Every summer, you can count on at least one trip to a dark, cold movie theatre for a kid movie, even though we spend all winter long dying to be outside in the bright, hot sun. Last week was our trip. Twenty-seven dollars later, Ryan, Emma and I were nestled in our big, sticky (gross) theatre seats with our popcorn and sodas along with hundreds of other little rugrats. As much as I sometimes loathe a kids movie, this one, I was excited to see. This one looked unique, different and fun. Little did I know, this movie, Inside Out, would not only entertain me, it would allow me an opportunity that I have waited years for...a glimpse from the outside in.
Ever since we heard The A Word, I have thought countless numbers of times, "if I could just get inside his head to see what he's feeling" to try and understand Ryan better. Just a quick peak inside that big brain of his to know exactly what is going on in there. This desire has burned even stronger this summer as puberty, and the pendulum of emotions that goes with all that hormonal upheavel, has lead Ryan to spend countless hours alone in his bedroom seeming to find so little joy in the things he once loved. Not knowing what's going on inside that hormone fueled brain of Ryan's, has lead this mother to lie awake at night for countless hours worrying.
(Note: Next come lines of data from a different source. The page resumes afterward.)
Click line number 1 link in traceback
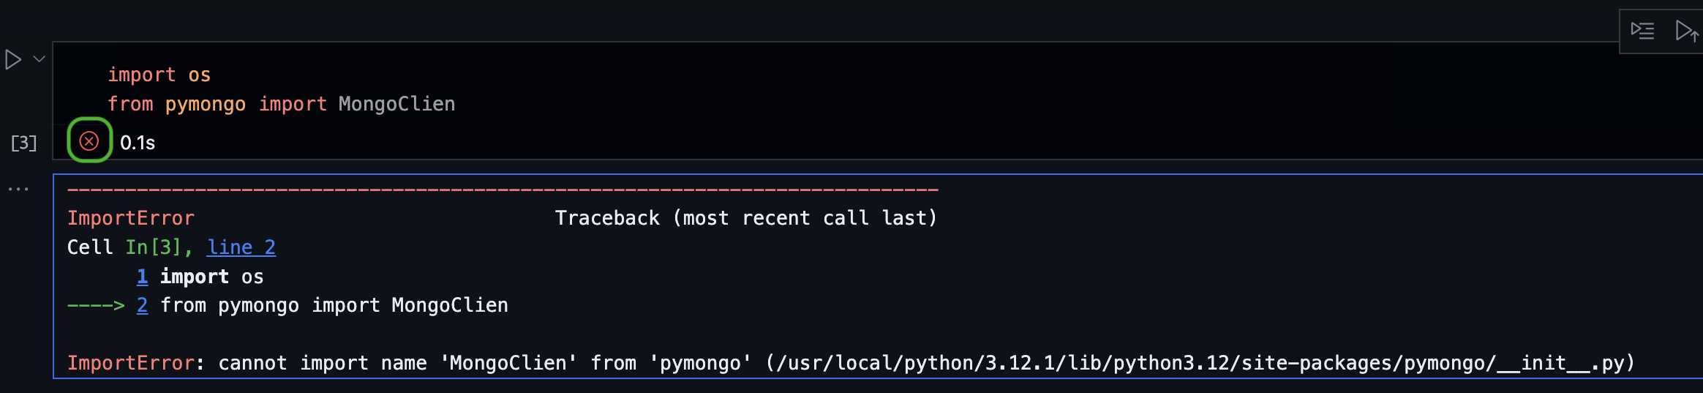This screenshot has height=393, width=1703. [142, 277]
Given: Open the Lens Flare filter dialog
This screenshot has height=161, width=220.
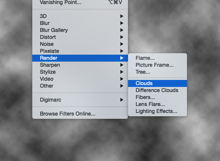Looking at the screenshot, I should tap(150, 104).
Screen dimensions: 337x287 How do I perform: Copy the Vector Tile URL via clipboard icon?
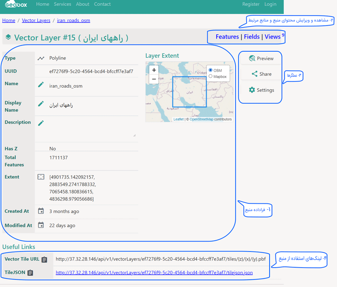click(44, 260)
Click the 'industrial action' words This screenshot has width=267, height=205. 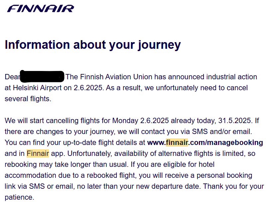click(x=231, y=77)
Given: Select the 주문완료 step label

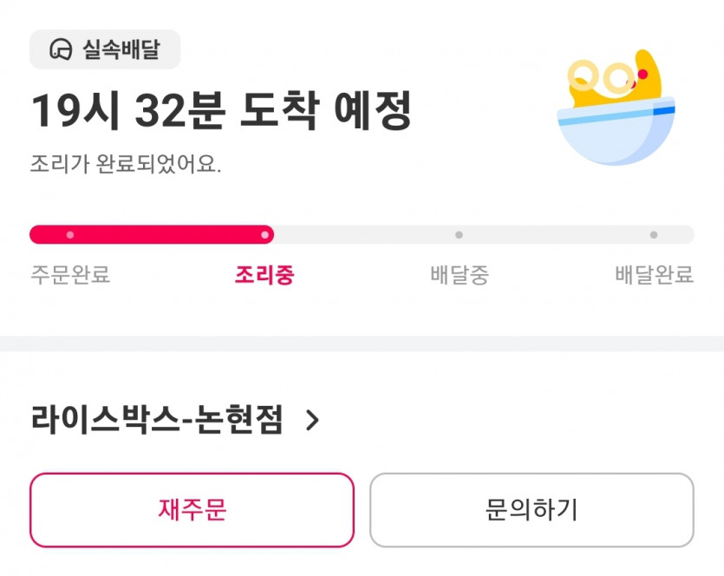Looking at the screenshot, I should coord(70,276).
Since autism causes Ryan to struggle with expressing his emotions, unless he is on the extreme end of joy or anger, it's hard to know what he is feeling, so as his mom, it's hard to know what to do and how to ensure he is "happy". And there it is. The word every mother lives by and lives for, "I just want him to be happy". Sometimes, it's hard to know if he is.
Along with wanting to know "what's going on in there" I have also expressed, out loud, to anyone who would listen, hundreds of times, "I just want him to be happy" not knowing exactly what happy meant for Ryan. Happy to me means, parties, friends, social outings and endless hours of phone calls, texting and social media check in's. Although I'm perfectly aware that is not what makes Ryan happy, since I can't get inside his head to figure out what does make him happy, I'm left to try and figure it out while standing on the outside desperate to look in.
As I sat surrounded by hundreds of children crunching popcorn, slurping soda and giggling at the antics of emotions running around inside the main character Riley's head, I heard none of it. As the theatre screen illuminated with Pixar only brilliant colors and the occasional light of a cell phone breaking through the darkness, I saw none of that. What I heard instead, was Ryan's giggles, his tears and his sniffing as the emotions in Riley's brain impacted the emotions in Ryan's brain. What I saw, was something beautiful, something I had spent countless hours trying to see and something I paid multiple therapists to help Ryan find. In that darkened movie theatre, with the glow of the screen on his almost man like face, I saw recognition, understanding and that light bulb moment when it all comes together and the power that understanding gave to my son.
Ryan watched on the big screen the struggle with emotions that goes on inside all of our heads and how sometimes even though we know what we feel, we are unable to share those feelings. Whether it's Joy, Sadness, Anger, Fear or Disgust taking over the controls inside our head, sometimes, it's hard to let others know which emotion is running the show.
Inside Out also showed Ryan that things that once gave us joy as a child, no longer do as we get older, and sometimes that makes finding Joy difficult. Ryan has tried to tell me repeatedly he is "done with swimming" and that "swimming in no longer part of his life", yet, he can't explain why. As I watched Riley's childhood imaginary friend, Bing Bong disappear into the rubble of childhood, I saw our swimming pool go with him. I have no doubt in that light bulb moment for my son who knows in some ways he is "different", Ryan understood that when it comes to how he feels, how those emotions wreak havoc in his brain, and how childhood Joy is replaced sometimes by Sadness, Anger, Fear and Disgust, that he is not so different than other kids.
Like so many moms sitting in the theatre that day, I recognized that I'm not so different than most moms either. We all want our kids to be happy, and we want nothing more than to protect them from sadness. I learned from tiny, Pixar cartoon character emotions, that all kids, have to experience sadness from time to time to help them find joy. I learned that like many kids, Ryan may not be able to express what he is feeling and sometimes that's because of The A Word, and sometimes it's because understanding our emotions, autism or no autism, is just hard.
Of all the Disney moments I have shared with my kids over the past 17 years, last week was the most valuable moment of all. When Ryan's light bulb went on, so did mine. As I watched it all come together for him, it came together for me too. I finally realized that as much as I want to be on the inside trying to understand how he feels, making sure he is happy, what matters most is that he understands, that he gets it, and that he knows it's okay to feel Sadness, Anger, Fear and Disgust when Joy occasionally gets lost.
Regardless of who is at the controls of Ryan's emotions, he needs to be the one to figure it out on the inside. Even if he can't say it, he is the one who must feel it, understand it and process it. And even though sometimes it kills me to be on the outside, unable to look from the inside out, that is where I need to be, ready to help Ryan embrace whoever is at the controls and do what I can to help him find joy, in his time, in his way....not mine.